One of my favorites… finally got this close to them. The Masked (Blue-Cheeked) Butterflyfish. So gorgeous! Chaetodon semilarvatus is found in the Red Sea and the Gulf of Aden, at depths of between 3 and 20 m.
When I saw this one, I laughed. It it my first capture of the Slingjaw Wrasse, which sure looks funny while eating 🙂 Epibulus insidiator is a species of wrasse native to the tropical waters of the Indo-Pacific from the Red Sea and the African coast to Hawaii.
After 16 months it was fantastic to dive into the Red Sea again.
Below two photos of the Sailfin Tang. The fish is one of my favorites.
Threadfin Butterflyfish is a bit shy. So it is not easy to get a good capture of it. This time I got one. 🙂
The Clownfish / Anemonefish is always a delight to the eye. This one was only 5 cm …so I used the camera’s macro zoom fully.

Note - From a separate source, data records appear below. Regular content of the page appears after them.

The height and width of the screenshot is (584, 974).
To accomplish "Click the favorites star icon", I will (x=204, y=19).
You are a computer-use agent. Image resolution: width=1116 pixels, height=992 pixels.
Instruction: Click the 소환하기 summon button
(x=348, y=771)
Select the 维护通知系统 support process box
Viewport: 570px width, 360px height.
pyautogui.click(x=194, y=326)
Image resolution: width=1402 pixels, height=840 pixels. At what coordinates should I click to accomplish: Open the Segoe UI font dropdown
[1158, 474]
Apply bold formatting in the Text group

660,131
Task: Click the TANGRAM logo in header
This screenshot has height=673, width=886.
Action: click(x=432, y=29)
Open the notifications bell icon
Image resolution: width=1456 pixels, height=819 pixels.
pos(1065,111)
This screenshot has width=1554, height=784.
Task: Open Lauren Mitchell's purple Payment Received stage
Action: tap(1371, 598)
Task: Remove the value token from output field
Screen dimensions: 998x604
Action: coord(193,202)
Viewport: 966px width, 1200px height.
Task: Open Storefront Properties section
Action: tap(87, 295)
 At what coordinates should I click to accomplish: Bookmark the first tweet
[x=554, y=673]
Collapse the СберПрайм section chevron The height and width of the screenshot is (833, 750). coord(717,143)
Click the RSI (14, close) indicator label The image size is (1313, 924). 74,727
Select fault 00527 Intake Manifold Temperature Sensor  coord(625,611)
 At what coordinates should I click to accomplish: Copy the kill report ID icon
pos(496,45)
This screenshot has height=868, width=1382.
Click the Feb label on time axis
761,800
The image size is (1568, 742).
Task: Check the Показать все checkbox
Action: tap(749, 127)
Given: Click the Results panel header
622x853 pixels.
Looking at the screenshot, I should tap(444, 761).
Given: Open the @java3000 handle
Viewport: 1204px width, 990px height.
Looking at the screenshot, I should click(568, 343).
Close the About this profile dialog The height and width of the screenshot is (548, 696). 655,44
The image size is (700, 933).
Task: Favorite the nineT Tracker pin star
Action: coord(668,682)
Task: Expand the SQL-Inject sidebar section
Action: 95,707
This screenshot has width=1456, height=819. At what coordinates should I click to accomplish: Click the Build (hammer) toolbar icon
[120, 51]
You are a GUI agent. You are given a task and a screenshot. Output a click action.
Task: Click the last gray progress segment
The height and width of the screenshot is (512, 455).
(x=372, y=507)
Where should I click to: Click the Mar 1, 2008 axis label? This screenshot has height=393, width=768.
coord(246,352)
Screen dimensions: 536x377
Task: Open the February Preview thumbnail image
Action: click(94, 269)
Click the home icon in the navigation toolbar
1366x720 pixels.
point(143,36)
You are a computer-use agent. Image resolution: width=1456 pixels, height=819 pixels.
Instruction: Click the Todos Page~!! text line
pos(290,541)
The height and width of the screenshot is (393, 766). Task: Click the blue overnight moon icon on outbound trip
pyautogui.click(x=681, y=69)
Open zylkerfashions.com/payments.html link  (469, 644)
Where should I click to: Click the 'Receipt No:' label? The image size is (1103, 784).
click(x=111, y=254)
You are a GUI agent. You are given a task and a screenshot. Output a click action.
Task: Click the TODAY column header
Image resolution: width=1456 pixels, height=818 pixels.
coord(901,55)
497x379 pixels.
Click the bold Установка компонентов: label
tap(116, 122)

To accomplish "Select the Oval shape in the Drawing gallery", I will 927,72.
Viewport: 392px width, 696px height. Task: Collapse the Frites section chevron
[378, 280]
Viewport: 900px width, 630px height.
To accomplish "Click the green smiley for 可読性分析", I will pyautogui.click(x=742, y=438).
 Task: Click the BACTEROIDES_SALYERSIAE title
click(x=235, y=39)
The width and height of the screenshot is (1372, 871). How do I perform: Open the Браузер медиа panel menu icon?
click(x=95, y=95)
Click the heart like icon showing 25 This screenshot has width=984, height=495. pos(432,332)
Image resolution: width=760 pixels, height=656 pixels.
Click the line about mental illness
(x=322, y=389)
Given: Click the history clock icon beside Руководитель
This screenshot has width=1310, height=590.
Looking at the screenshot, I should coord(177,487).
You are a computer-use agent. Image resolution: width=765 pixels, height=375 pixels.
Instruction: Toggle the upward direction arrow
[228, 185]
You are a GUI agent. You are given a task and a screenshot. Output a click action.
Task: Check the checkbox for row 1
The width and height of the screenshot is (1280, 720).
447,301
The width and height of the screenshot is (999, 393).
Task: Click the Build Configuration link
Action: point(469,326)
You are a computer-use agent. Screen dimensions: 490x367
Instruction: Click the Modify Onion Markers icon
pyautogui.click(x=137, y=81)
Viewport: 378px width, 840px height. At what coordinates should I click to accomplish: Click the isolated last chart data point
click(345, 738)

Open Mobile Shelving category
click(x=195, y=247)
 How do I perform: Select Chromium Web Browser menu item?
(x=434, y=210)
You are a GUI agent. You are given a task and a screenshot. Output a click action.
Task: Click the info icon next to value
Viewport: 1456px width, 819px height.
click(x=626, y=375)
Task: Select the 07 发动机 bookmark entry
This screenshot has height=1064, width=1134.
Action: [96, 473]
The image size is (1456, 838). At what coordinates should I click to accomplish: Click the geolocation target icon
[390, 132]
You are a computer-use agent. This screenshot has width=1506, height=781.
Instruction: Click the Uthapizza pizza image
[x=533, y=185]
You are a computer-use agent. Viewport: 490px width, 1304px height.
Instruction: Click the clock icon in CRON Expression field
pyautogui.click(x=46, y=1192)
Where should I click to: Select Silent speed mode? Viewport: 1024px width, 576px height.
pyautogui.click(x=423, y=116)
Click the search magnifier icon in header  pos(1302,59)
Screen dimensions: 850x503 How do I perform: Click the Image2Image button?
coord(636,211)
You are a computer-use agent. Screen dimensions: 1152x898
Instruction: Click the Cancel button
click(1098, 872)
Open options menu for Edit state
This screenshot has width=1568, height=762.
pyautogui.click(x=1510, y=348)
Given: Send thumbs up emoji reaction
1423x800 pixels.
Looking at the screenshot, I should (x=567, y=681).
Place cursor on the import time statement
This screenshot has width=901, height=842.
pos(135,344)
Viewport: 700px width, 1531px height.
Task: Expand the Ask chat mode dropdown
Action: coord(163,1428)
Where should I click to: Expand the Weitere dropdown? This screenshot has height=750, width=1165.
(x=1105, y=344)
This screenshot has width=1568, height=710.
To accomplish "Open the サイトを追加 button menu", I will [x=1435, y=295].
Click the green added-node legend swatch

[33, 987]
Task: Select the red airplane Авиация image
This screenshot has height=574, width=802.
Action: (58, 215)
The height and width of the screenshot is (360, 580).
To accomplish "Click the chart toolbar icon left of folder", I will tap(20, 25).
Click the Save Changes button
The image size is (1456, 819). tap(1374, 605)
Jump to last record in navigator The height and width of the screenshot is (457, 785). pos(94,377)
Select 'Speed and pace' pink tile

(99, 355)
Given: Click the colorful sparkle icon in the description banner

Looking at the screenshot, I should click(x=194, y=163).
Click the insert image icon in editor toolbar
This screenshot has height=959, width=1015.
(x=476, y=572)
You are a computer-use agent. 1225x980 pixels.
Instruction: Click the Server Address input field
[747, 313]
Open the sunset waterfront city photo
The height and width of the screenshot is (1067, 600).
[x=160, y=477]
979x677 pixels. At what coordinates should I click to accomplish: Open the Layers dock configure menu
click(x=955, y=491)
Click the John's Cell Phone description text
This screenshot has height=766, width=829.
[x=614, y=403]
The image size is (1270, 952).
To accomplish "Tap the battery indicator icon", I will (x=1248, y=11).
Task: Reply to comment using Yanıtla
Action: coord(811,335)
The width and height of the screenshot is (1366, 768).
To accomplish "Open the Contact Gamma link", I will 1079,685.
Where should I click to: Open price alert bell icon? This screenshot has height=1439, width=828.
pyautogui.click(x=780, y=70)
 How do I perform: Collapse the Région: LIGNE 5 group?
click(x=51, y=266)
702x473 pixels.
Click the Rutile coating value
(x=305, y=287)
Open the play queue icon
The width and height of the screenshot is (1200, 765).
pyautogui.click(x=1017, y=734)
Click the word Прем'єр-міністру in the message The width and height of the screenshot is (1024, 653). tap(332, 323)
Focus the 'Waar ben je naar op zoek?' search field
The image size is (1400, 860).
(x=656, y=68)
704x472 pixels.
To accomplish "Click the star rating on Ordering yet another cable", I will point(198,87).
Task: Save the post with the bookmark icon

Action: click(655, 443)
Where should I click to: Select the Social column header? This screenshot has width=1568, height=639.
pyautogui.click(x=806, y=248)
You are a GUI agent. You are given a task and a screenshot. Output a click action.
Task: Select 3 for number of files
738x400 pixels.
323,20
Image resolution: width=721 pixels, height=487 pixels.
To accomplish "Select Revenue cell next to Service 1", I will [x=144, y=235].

To go underwater in the Red Sea takes you to a whole new world, a beautiful and fascinating world.
You can see hundreds of Lyretail Anthias, Scalefin Anthias, and Half-And-Half Cromis.
Once I met a BigEye Emperor and was truly surprised by the size of this fish, which is rarely seen at Port Ghalib, Egypt.
It swam slowly past me and disappeared into the deep blue sea.
The Bluespine Unicornfish, a juvenile this time, is so cute and neat. The spines are barely seen as small blue dots.
Chevron Butterflyfish likes to swim together. Here are two of them, and seems like they are dancing the same choreography. They seem to like the Raspberry Coral.
Lyretail Anthiascan sometimes surprise the photographer with its glowing oragne color. Do you see the yellow Sulfur Damselfish. It is on the right and is quite small.